Judges 6:36-40 HCSB Then Gideon said to God, “If You will deliver Israel by my hand, as You said, 37 I will put a fleece of wool here on the threshing floor. If dew is only on the fleece, and all the ground is dry, I will know that You will deliver Israel by my strength, as You said.” 38 And that is what happened. When he got up early in the morning, he squeezed the fleece and wrung dew out of it, filling a bowl with water. 39 Gideon then said to God, “Don’t be angry with me; let me speak one more time. Please allow me to make one more test with the fleece. Let it remain dry, and the dew be all over the ground.” 40 That night God did as Gideon requested: only the fleece was dry, and dew was all over the ground.
Here is what Origen writes…
The fleece is the Jewish nation.
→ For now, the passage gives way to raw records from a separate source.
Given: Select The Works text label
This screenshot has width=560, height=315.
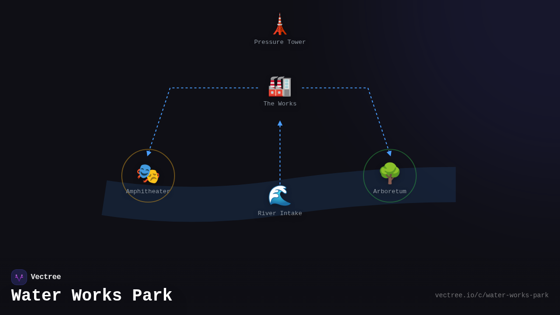Looking at the screenshot, I should (280, 104).
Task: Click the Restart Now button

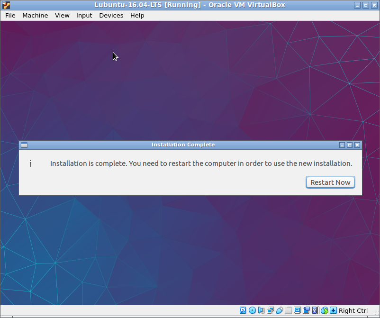Action: [x=330, y=182]
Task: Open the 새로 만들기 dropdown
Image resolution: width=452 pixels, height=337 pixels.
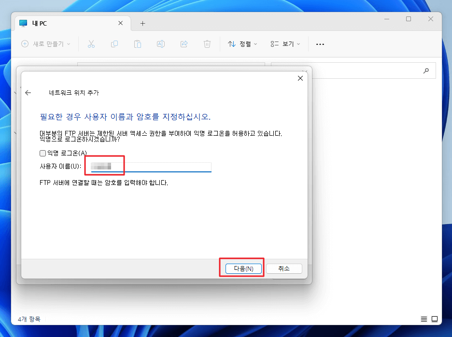Action: 45,44
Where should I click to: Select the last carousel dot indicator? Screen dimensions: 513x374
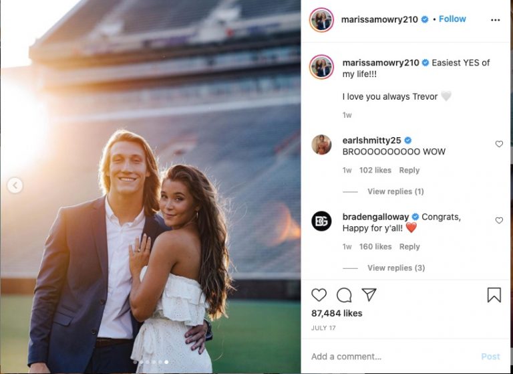[x=166, y=362]
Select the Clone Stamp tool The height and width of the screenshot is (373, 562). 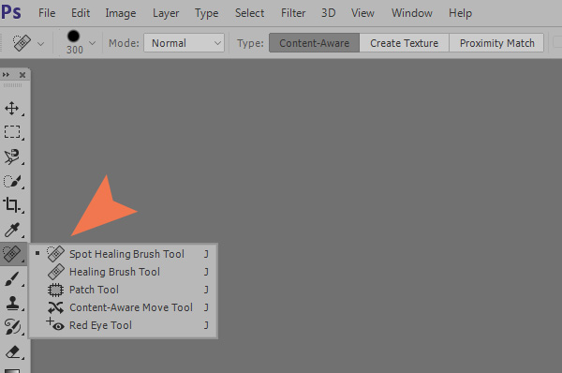tap(12, 303)
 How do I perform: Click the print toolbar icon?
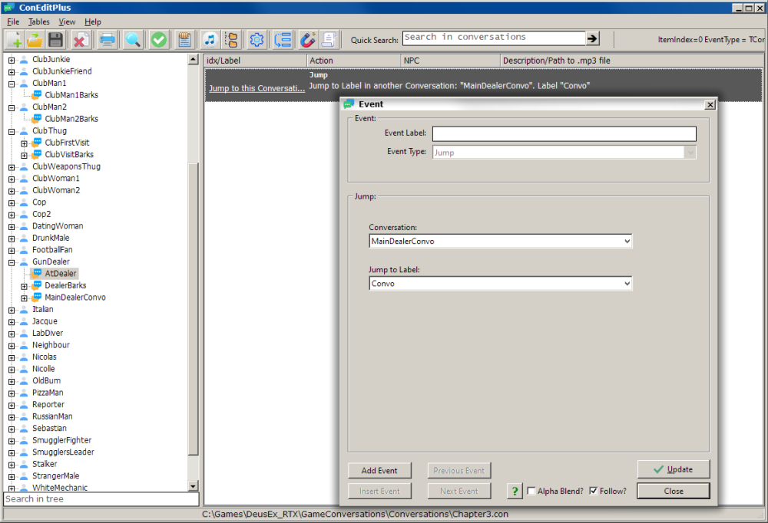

The fleece covered with dew, while all around is dry, the Jewish nation favored with the law and the prophets.
The fleece dry, the Jewish nation cast off for rejecting the Gospel. All around watered, the Gospel preached to the Gentiles. And they converted to God.
The fleece on the threshing-floor, the Jewish people in the land of Judea, winnowed, purged, and fanned by the Gospel.
The dew wrung out into the bowl, the doctrines of Christianity, extracted from the Jewish writings, shadowed forth by Christ’s pouring water into a basin, and washing the disciples’ feet.
The pious father concludes that he has now wrung this water out of the fleece of the book of Judges, as he hopes by and by to do out of the fleece of the book of Kings, and out of the fleece of the book of Isaiah or Jeremiah; and he has received it into the basin of his heart, and there conceived its true sense; and is desirous to wash the feet of his brethren, that they may be able to walk in the way of the preparation of the Gospel of peace.
Origen, Op. vol. ii., p. 475, edit. Benedict.
The metaphors of truth offered in Scripture are a bottomless pit of knowledge that only God could have orchestrated!